Fussy Eating – Why Consistency Is Unexciting but Essential
If I could offer one piece of advice to parents where feeding is a challenge, I would want to say ten things. But one of them would definitely be “many parents do not do things for long enough or consistently enough to see change”. The problem with this advice is that it does not feel radically new or give you a juicy new strategy. However, let me lay out how and why it’s important.
1. Familiarity takes time: Research shows that the average number of times a parent offers a food to their child before giving up is five. However, it can take far more exposure than that before a child is comfortable accepting a new food (there is no magic number).
Repeatedly offering your child new foods is essential and the more food anxious they are the more time it may take.
2. Your child is like an iceberg: That you see happening for your child is likely only a very small percentage of their learning. You serve them the carrot or the chicken over and over thinking “wasting my time”, but actually a lot of learning is often happening below the conscious level. See point 1, it’s really easy to give up because you feel that you are not making any progress as your child is not eating the carrot or the chicken.
However, if familiarity takes time AND you don’t see much of that happening it can feel disheartening. But like learning to read your child is learning things even when you can’t see it.
Importantly, progress may not look the way you are expecting. Spoiler alert progress may not be just be them eating a new food.
3. Comfort is key: Feeding is complex, it involves all the organs and all the senses. There are multiple places where it can feel less than comfortable for your child. Therefore, building comfort with a food is super important before they are able to eat it. There are two simple ways you can do this:
4. Consistent exposure: Having food readily available at the table where your child can watch you eating foods and they get the chance to see them on a regular basis builds comfort.
5. Interaction: The next ‘level up’ from exposure is interaction with those foods which is often best done away from the table. Your child could help with shopping, prepping or cooking foods and in this way is gently and organically getting more comfortable with foods by being in close contact and handling them.
6. Consistency: The key to all of these is consistency. Serving the carrots every day for two weeks and then giving up is unlikely to provide the learning and comfort necessary for progress, particularly if your child is neurodivergent, has sensory aversions and/or is very food anxious.

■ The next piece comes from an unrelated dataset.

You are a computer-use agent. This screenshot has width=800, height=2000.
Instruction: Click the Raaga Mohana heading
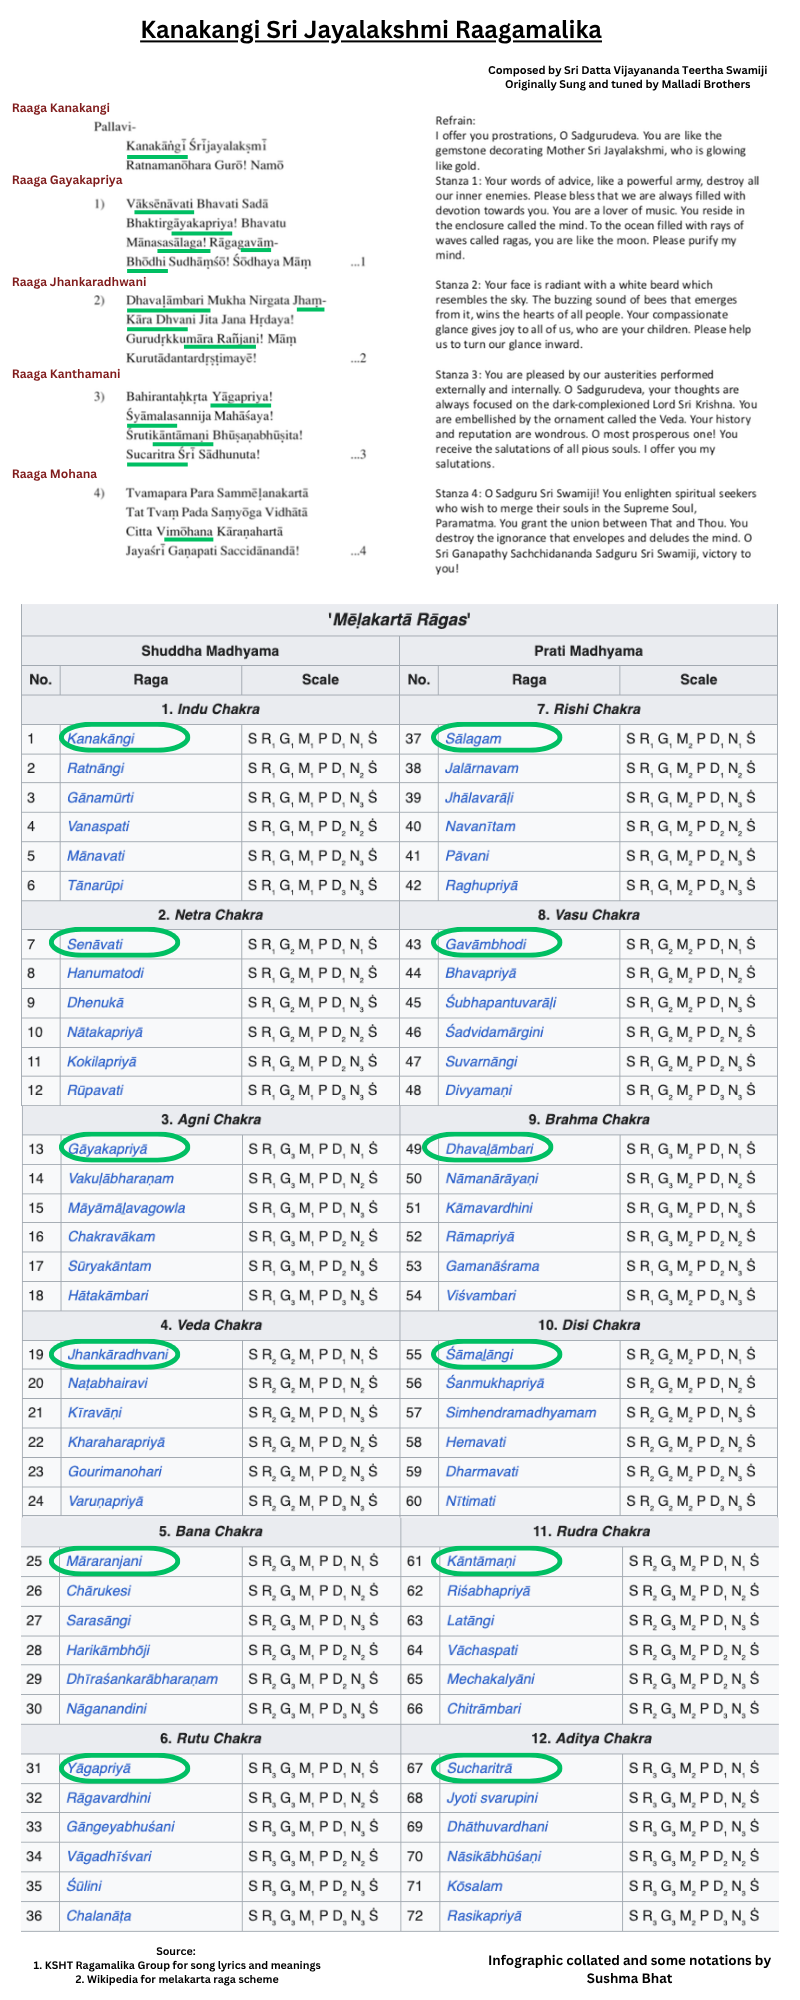coord(55,474)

Although consistency can feel hard there are some simple ways to not feel like you are wasting your time and also to build it into your routine.
7. Not wasting time: Think of learning to read. You read to your child for 4-5 years without them reading back to you. The books you read over and over are building blocks for literacy. Serving the carrot or the chicken over and over helps in the same way, it’s building feeding competency via comfort. So instead of thinking “this is pointless” think “building blocks” and, like the book/reading it may take consistent repetition done with love to get to the end game.
8. Build into routines: Offering foods does not have to be wasteful or time-consuming. Serving small quantities side-steps waste and can also be easier for your child to manage. A small wheel of carrot is not make or break budget-wise and may feel a lot more do-able for your child than a whole carrot. If you can offer parts of your meal or foods that you generally eat, then again it feels far easier. Bonus points as then your child is also seeing you eating the food, which helps builds comfort. Role modelling is an important part of learning.
On a final note, progress may not look the way you have been led to believe. As a society we expect to serve a food and have it eaten. When this does not happen, it is easy to think of it as a fail.
However, often steps forwards may not be a food in the mouth but are never-the-less just as important.
For example, building comfort for your child may be going from upset over eggs or bananas to then tolerating them firstly on the table near them and secondly on their plate. Those small steps may not feel important but are showing you that your consistency and hard work is paying off and your child is becoming more comfortable around those foods. Without that basic level of comfort progress is unlikely, but with it you are moving forwards.
Judith, MA Cantab (Cambridge University), MSc Psychology (first-class honours), is working on a PhD, is an AOTA accredited picky eating advisor and internationally certified nutritional therapist. She works with 100+ families every year resolving fussy eating and returning pleasure and joy to the meal table.
She is also mum to two boys and the author of Creating Confident Eaters and Winner Winner I Eat Dinner. Her dream is that every child can approach food from a place of safety and joy, not fear.